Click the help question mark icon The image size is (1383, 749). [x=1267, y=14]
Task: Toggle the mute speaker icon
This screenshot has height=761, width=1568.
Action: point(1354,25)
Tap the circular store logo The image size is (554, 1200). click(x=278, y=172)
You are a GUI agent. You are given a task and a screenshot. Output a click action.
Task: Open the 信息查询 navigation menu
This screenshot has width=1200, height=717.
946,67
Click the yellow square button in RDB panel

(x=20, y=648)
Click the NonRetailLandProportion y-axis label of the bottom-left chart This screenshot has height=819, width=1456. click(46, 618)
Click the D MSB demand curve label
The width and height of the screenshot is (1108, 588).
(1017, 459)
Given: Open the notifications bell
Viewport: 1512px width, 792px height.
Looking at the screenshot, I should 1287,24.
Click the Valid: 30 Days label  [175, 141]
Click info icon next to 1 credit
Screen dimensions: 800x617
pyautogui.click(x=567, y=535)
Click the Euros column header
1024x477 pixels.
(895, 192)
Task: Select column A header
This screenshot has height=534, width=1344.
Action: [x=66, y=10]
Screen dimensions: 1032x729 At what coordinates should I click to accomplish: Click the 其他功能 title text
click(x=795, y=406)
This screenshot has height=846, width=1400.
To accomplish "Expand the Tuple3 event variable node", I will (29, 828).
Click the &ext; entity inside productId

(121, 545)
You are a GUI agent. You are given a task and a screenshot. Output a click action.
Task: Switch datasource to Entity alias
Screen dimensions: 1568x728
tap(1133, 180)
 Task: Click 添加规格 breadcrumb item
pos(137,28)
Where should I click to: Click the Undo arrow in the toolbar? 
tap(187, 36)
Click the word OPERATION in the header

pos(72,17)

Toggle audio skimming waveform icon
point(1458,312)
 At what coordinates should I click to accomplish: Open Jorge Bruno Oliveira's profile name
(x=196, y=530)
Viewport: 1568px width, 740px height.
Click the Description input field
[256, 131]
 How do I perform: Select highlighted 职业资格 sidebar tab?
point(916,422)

*Your goal*. Copy out every item above verbatim, with each line unchanged.

*Solution for this exercise*.
Click the help question mark icon The image size is (1383, 749). [x=1267, y=14]
Task: Toggle the mute speaker icon
This screenshot has height=761, width=1568.
Action: point(1354,25)
Tap the circular store logo The image size is (554, 1200). click(x=278, y=172)
You are a GUI agent. You are given a task and a screenshot. Output a click action.
Task: Open the 信息查询 navigation menu
This screenshot has width=1200, height=717.
946,67
Click the yellow square button in RDB panel

(x=20, y=648)
Click the NonRetailLandProportion y-axis label of the bottom-left chart This screenshot has height=819, width=1456. click(46, 618)
Click the D MSB demand curve label
The width and height of the screenshot is (1108, 588).
(1017, 459)
Given: Open the notifications bell
Viewport: 1512px width, 792px height.
Looking at the screenshot, I should 1287,24.
Click the Valid: 30 Days label  [175, 141]
Click info icon next to 1 credit
Screen dimensions: 800x617
pyautogui.click(x=567, y=535)
Click the Euros column header
1024x477 pixels.
(895, 192)
Task: Select column A header
This screenshot has height=534, width=1344.
Action: [x=66, y=10]
Screen dimensions: 1032x729 At what coordinates should I click to accomplish: Click the 其他功能 title text
click(x=795, y=406)
This screenshot has height=846, width=1400.
To accomplish "Expand the Tuple3 event variable node", I will (29, 828).
Click the &ext; entity inside productId

(121, 545)
You are a GUI agent. You are given a task and a screenshot. Output a click action.
Task: Switch datasource to Entity alias
Screen dimensions: 1568x728
tap(1133, 180)
 Task: Click 添加规格 breadcrumb item
pos(137,28)
Where should I click to: Click the Undo arrow in the toolbar? 
tap(187, 36)
Click the word OPERATION in the header

pos(72,17)

Toggle audio skimming waveform icon
point(1458,312)
 At what coordinates should I click to accomplish: Open Jorge Bruno Oliveira's profile name
(x=196, y=530)
Viewport: 1568px width, 740px height.
Click the Description input field
[256, 131]
 How do I perform: Select highlighted 职业资格 sidebar tab?
point(916,422)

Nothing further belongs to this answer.